**Problem description:** Show only those lines of the entries where the string "help" is found.

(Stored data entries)
--- START ---

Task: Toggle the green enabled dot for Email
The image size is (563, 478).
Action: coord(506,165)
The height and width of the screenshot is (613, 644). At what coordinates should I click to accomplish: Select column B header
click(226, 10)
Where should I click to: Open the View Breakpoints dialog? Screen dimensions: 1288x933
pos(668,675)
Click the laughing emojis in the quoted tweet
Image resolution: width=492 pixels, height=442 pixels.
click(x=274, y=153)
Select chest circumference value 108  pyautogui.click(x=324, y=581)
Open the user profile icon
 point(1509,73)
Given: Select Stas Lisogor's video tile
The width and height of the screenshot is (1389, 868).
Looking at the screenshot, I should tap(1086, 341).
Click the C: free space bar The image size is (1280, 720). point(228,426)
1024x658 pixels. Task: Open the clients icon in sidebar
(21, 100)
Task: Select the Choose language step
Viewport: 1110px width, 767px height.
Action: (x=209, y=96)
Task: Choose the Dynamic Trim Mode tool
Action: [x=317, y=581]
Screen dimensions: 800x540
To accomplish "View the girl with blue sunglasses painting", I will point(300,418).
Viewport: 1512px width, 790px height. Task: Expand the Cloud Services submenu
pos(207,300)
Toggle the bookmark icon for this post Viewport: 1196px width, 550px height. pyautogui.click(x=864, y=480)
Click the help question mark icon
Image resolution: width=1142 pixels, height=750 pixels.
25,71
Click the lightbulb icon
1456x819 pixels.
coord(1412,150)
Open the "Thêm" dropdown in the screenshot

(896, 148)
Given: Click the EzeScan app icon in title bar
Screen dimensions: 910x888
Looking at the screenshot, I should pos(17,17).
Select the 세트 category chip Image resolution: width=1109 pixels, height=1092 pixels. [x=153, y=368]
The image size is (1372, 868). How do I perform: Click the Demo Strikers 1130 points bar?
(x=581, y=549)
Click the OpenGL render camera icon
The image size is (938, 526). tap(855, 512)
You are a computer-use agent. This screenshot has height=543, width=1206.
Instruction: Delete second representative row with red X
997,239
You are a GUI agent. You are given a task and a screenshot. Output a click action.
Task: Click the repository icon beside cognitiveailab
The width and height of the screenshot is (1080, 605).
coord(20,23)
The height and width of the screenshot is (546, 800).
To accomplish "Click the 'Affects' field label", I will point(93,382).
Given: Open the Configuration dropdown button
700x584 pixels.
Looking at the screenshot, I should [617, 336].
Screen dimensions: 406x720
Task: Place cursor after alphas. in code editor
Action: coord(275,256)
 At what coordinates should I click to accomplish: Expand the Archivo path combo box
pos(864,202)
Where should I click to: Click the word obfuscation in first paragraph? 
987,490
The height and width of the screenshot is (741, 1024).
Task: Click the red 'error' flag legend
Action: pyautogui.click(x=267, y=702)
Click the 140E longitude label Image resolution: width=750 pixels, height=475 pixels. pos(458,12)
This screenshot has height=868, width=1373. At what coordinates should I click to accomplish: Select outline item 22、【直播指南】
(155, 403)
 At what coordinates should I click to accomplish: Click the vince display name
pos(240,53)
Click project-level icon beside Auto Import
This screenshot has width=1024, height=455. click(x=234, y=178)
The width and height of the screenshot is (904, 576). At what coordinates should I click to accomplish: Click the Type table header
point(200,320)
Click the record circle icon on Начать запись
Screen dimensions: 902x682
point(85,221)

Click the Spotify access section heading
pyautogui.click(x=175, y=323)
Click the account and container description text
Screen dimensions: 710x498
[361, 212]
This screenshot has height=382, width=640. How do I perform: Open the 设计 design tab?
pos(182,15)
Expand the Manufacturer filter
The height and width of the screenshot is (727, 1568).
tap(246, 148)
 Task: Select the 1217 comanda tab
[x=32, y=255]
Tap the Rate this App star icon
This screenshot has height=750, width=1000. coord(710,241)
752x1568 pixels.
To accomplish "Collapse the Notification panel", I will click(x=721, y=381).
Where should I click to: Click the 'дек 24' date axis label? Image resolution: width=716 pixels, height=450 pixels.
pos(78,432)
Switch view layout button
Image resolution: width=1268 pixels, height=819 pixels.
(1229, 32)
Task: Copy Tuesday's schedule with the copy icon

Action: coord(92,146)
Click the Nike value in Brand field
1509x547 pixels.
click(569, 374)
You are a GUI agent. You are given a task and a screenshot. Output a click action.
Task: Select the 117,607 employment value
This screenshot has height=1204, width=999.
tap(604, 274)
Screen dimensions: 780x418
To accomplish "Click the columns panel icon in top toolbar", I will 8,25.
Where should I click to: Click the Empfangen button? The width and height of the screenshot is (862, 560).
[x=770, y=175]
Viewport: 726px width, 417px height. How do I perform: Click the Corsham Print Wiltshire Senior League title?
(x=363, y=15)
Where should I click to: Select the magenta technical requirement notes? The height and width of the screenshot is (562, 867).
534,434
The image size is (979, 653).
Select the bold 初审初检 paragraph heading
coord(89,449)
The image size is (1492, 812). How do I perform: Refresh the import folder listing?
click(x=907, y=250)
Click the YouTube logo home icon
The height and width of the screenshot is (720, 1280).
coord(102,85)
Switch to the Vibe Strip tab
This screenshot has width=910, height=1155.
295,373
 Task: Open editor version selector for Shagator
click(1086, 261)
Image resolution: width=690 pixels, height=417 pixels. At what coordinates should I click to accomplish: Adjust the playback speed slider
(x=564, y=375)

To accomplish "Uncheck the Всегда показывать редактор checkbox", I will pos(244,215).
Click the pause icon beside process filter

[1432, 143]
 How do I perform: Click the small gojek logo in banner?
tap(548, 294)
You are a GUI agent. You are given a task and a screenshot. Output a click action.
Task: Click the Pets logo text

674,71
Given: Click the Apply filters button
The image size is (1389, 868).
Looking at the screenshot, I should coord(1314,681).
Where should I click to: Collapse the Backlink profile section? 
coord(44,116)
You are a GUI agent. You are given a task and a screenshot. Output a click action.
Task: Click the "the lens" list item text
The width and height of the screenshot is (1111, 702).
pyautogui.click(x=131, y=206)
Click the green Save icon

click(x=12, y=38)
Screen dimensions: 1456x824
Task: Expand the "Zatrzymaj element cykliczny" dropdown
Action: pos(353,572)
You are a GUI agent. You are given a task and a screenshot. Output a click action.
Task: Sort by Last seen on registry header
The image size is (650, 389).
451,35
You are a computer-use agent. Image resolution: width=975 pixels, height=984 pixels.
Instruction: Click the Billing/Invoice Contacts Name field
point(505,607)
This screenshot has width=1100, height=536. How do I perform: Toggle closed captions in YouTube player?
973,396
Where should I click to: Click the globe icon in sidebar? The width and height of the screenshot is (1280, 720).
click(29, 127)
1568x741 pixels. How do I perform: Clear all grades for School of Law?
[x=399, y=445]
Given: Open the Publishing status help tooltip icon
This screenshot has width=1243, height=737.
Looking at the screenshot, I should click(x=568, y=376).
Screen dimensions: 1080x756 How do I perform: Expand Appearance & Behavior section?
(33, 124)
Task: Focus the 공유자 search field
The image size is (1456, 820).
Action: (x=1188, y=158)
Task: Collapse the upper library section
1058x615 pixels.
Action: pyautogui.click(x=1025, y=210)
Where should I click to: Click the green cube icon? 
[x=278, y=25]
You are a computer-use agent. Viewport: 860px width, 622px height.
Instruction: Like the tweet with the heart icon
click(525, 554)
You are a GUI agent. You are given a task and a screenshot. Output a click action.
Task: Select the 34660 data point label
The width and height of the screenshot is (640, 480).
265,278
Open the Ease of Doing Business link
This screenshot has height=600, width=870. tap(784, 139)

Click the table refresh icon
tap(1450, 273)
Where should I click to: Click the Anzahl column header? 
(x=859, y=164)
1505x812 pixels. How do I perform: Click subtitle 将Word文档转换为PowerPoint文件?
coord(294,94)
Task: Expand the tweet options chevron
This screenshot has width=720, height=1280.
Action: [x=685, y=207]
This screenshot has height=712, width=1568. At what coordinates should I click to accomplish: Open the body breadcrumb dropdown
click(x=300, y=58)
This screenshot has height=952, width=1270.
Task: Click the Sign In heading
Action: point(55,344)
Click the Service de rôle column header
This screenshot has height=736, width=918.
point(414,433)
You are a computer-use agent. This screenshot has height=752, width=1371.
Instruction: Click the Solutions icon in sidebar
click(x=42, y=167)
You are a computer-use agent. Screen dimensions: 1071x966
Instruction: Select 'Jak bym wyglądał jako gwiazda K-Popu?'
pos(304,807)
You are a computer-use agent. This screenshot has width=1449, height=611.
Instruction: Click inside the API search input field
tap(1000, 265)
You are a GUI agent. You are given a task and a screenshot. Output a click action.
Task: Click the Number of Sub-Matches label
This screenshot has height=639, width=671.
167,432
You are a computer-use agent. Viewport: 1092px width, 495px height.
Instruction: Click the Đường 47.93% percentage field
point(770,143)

--- END ---

**Output for this task:**
Click the help question mark icon
Given: Open the Publishing status help tooltip icon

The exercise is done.